Beijinhos e boas leituras

Denise disse...

E que bem que está, Patrícia :)
Vale muito a pena.

Boas leituras!

Denise disse...

Carlos,

Pois, compreendo perfeitamente o preconceito de que fala. Mas penso que este livro, escrito por um homem e que assume um diálogo feminino de uma forma tão natural, pode ser uma boa experiência. É muito mais do que enamoramento e romance cor-de-rosa. A escrita é soberba, arrancando ao leitor reflexões verdadeiramente profundas sobre as emoções. Acredite, é muito mais do que um simples romance.
Vai surpreender-se!

Boas leituras!


Su!

Aposta e segue essa curiosidade. É um excelente investimento :)
Javier Marías é um autor para conhecer, sem dúvida.

Beijinhos!

Raquel disse...

Olá!!

Li esta opinião e fiquei com imensa vontade de dizer duas coisas:
- Sempre que venho ao teu blog descubro livros maravilhosos! Tenho mesmo de começar a fazer uma "wishlist" baseada no teu blog :) (e aprender a escolher livros como tu...)
- Adoro as tuas opiniões! Não só por serem muito bem escritas (porque são), mas porque consegues escrever de uma forma que consegue chegar o leitor, fazendo-o sentir o que tu sentiste! Foi o que me aconteceu com esta opinião.
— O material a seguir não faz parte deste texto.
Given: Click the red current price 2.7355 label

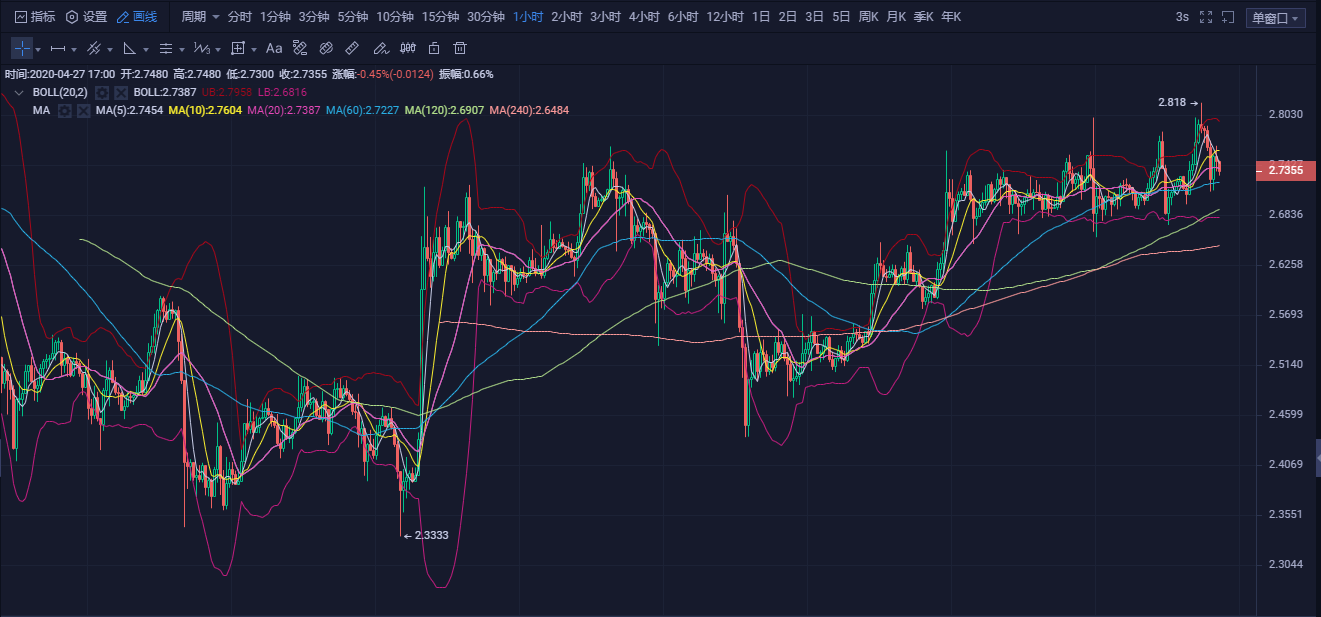Looking at the screenshot, I should [x=1284, y=171].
Não li o livro, mas já estou a ficar "enamorada" por ele.
Agora vou ter mesmo de arranjar o livro, não é? :)

Beijinhos e boas leituras

Denise disse...

Olá Kel!

Muito obrigada! :)
Quanto a este livro em específico, ai sim, vale mesmo muito a pena e podes começar a correr atrás dele! eheh
É um livro surpreendente e, a certa altura, tão imprevisível que nos faz refletir imenso sobre aquilo que uma pessoa é capaz em matérias de coração.